The mod.rs barrel re-exports everything:

#![allow(unused)]
fn main() {
mod edit;
mod read;
mod write;

pub use edit::EditTool;
pub use read::ReadTool;
pub use write::WriteTool;

// Re-export from types for convenience
pub use crate::types::{Tool, ToolDefinition, ToolResult, ToolSet, ValidationResult};
}

This lets consumers write use crate::tools::{ReadTool, WriteTool, EditTool} without reaching into individual modules.

6.7 Tests

Run the chapter 6 tests:

cargo test -p claw-code test_ch6

Here is what each test verifies:

ReadTool tests

• test_ch6_read_file – Reads a three-line file and verifies all lines appear in the output.
• test_ch6_read_with_line_numbers – Reads a file and checks that the output contains tab-separated line numbers (1\t, 2\t, 3\t).
• test_ch6_read_with_offset_and_limit – Reads lines 2-3 of a five-line file using offset: 2, limit: 2. Verifies the correct lines are included and others are excluded.
• test_ch6_read_nonexistent – Attempts to read a file that does not exist. Verifies that the result is an Err (not a ToolResult::error), because a missing file is an I/O failure.
• test_ch6_read_is_read_only – Checks the safety flags: is_read_only and is_concurrent_safe are true, is_destructive is false.

WriteTool tests

• test_ch6_write_file – Writes “hello world” to a new file, verifies the result contains “wrote”, and reads back the file to confirm the content.
• test_ch6_write_creates_directories – Writes to a/b/c/deep.txt inside a temp directory. All intermediate directories are created automatically.
• test_ch6_write_overwrites – Writes to a file that already has content. Verifies the old content is replaced.

EditTool tests

• test_ch6_edit_replace – Edits “world” to “rust” in a file containing “hello world”. Verifies the result says “edited” and the file now reads “hello rust”.
• test_ch6_edit_not_found – Attempts to replace a string that does not exist. Verifies the result starts with "error:" and contains "not found". Critically, this is an Ok result, not an Err.
• test_ch6_edit_ambiguous – Attempts to replace “aa” in a file containing “aa bb aa” (two occurrences). Verifies the error mentions “2 times”.
• test_ch6_edit_validation – Tests validate_input directly. Missing old_string returns ValidationResult::Error. Providing all three fields returns ValidationResult::Ok.

Integration tests

• test_ch6_write_then_read – Writes a two-line file, then reads it back. Verifies the round-trip preserves content.
• test_ch6_write_edit_read – The full workflow: writes a file containing println!("hello"), edits “hello” to “goodbye”, reads it back, and verifies “goodbye” is present and “hello” is gone.
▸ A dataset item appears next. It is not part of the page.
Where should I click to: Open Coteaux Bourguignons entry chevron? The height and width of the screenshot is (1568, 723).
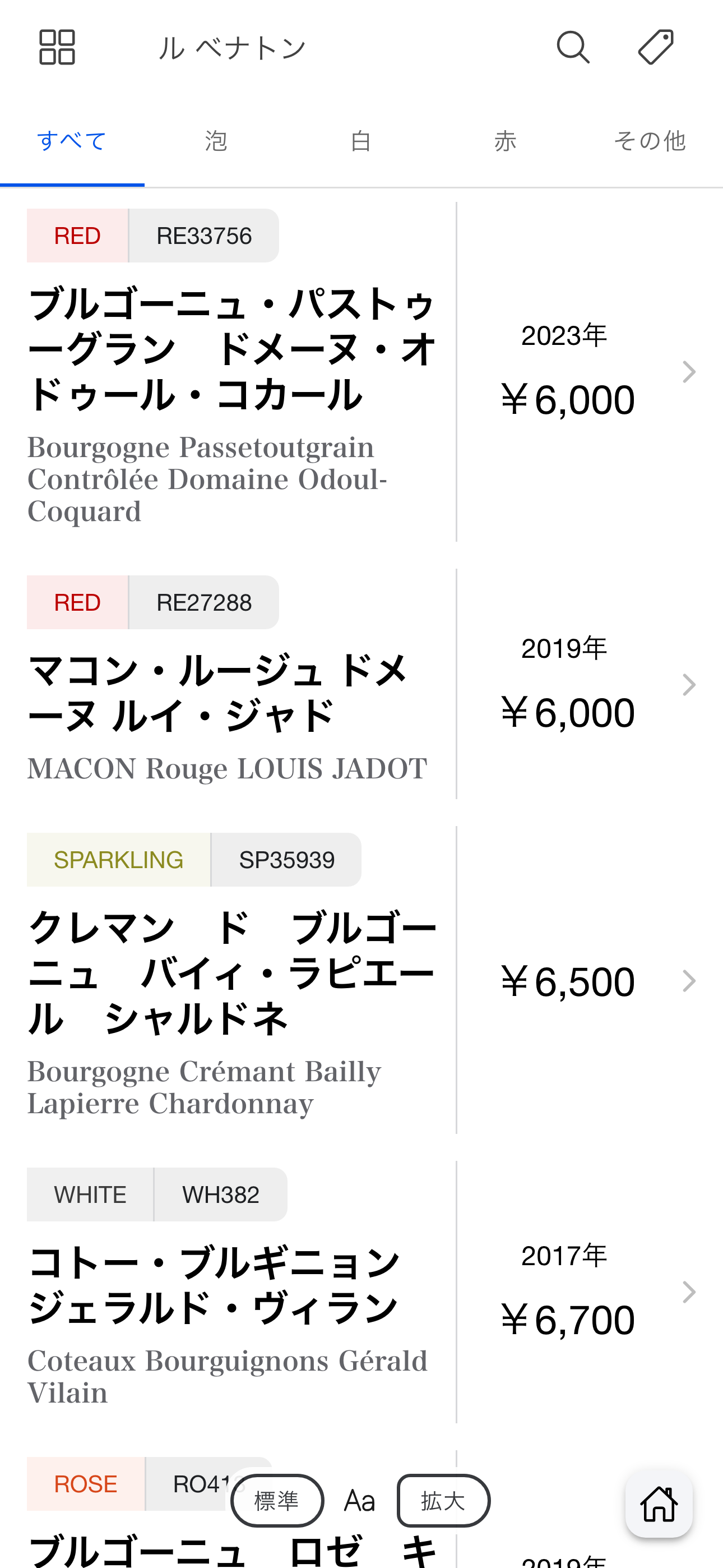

Definition and summary tests

• test_ch6_tool_definitions – Checks that each tool’s definition returns the correct name: “read”, “write”, “edit”.
• test_ch6_tool_summaries – Checks that summary produces the expected format: [read: foo.rs], [write: bar.rs], [edit: baz.rs].

Recap

Three tools, one pattern. Every tool in this chapter follows the same structure:

1. A struct with a def: ToolDefinition field.
2. A new() constructor that builds the definition with the parameter builder from Chapter 1.
3. A Tool impl with definition(), call(), and optional overrides for safety flags, validation, summary, and activity description.

The pattern scales. When you add Bash in Chapter 7 and Glob/Grep in Chapter 8, the shape is identical – only the call() logic changes. This is the power of the Tool trait: a uniform interface that makes every tool interchangeable from the query engine’s perspective.
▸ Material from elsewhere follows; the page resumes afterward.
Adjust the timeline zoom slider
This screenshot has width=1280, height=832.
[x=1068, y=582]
The key lessons from this chapter:

• Line numbers matter. The ReadTool formats output with tab-separated line numbers so the LLM has an unambiguous coordinate system for edits.
• Automate the obvious. The WriteTool creates parent directories automatically, saving the agent a wasted tool-use round.
• Errors are values. The EditTool returns Ok(ToolResult::error(...)) for not-found and ambiguous matches. The agent loop continues. The model adapts. Reserve Err for I/O failures and programming errors.
• Validate early. The EditTool uses validate_input to catch missing arguments before call() runs, preventing wasted work.

In Chapter 7: Bash Tool, you will build the most powerful (and most dangerous) tool in the agent’s arsenal – one that can run arbitrary shell commands.